Given data =>
......

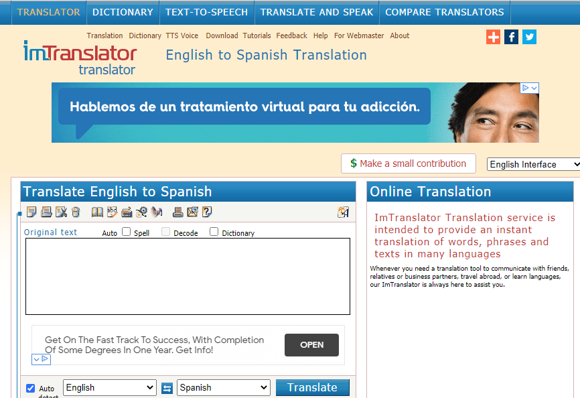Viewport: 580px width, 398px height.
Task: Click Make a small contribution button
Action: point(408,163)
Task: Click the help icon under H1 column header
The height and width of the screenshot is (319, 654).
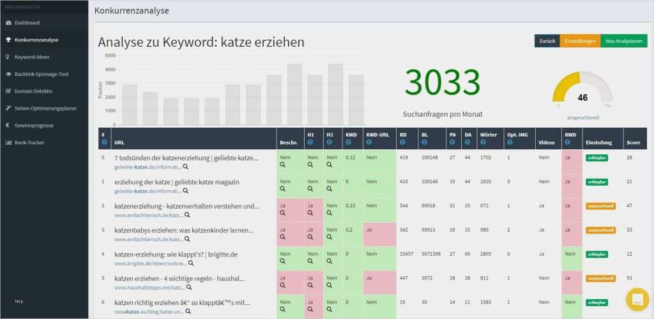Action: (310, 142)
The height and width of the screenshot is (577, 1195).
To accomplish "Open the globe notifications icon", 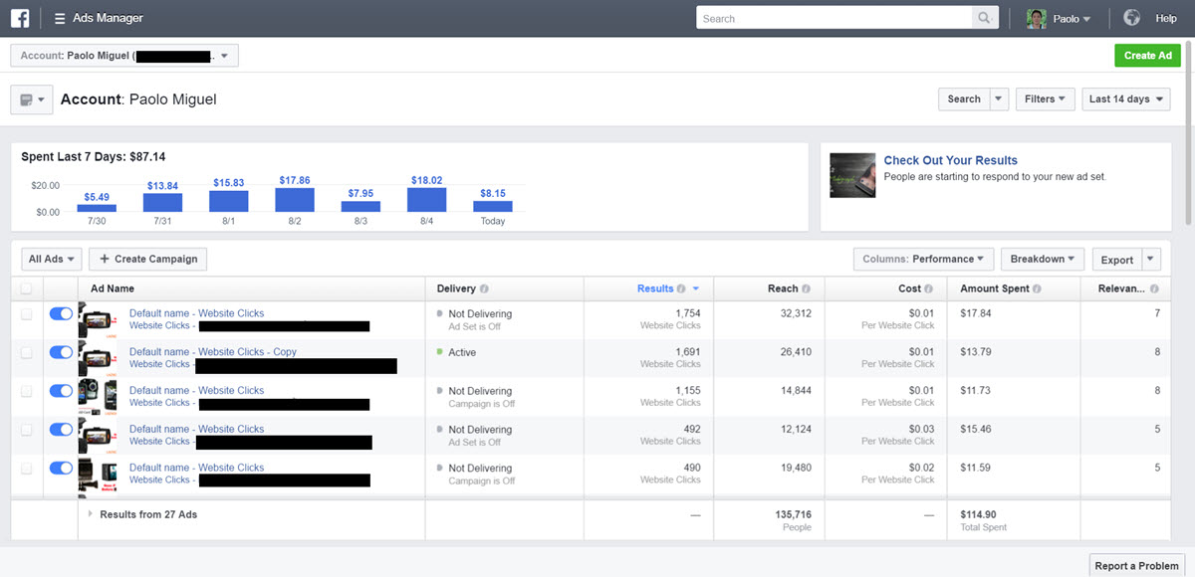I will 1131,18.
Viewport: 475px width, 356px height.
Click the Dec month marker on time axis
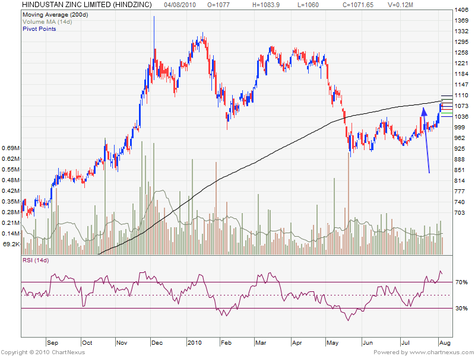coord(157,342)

......

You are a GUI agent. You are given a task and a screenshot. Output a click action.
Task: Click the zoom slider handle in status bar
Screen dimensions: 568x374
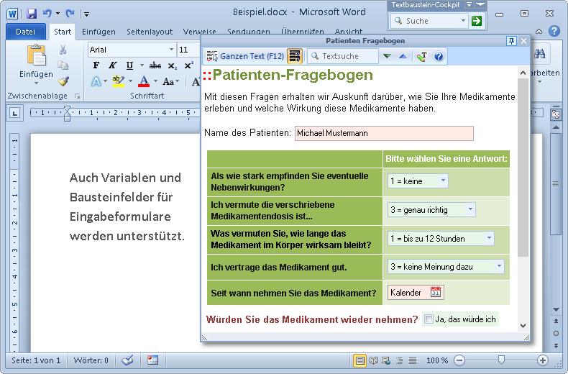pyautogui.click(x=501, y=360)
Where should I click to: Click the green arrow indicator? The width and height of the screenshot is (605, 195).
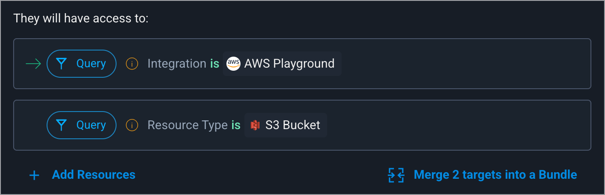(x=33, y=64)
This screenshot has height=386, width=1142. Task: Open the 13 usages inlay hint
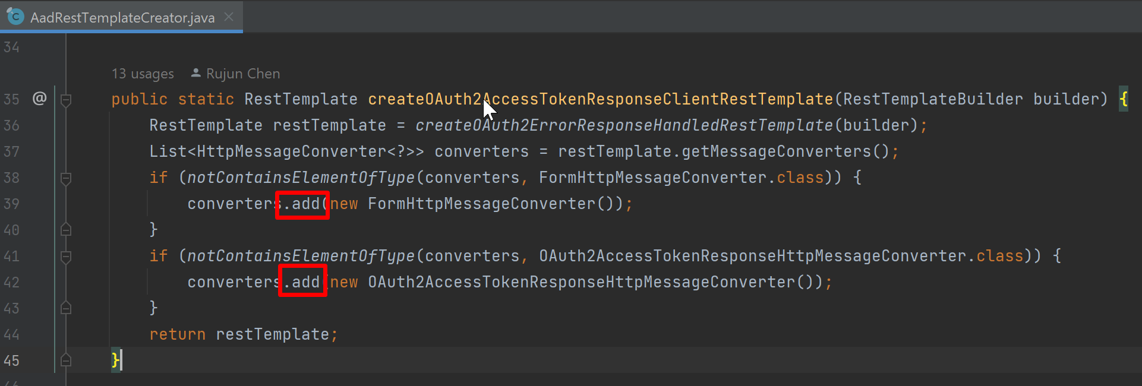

......

Problem details => In the entries above, find the line with "Where should I" and the line with "This screenshot has". Return exactly those lines and all the ones between them, pictures excluded.

Answer for this exercise =>
Where should I click to: Click the green arrow indicator? The width and height of the screenshot is (605, 195).
(x=33, y=64)
This screenshot has height=386, width=1142. Task: Open the 13 usages inlay hint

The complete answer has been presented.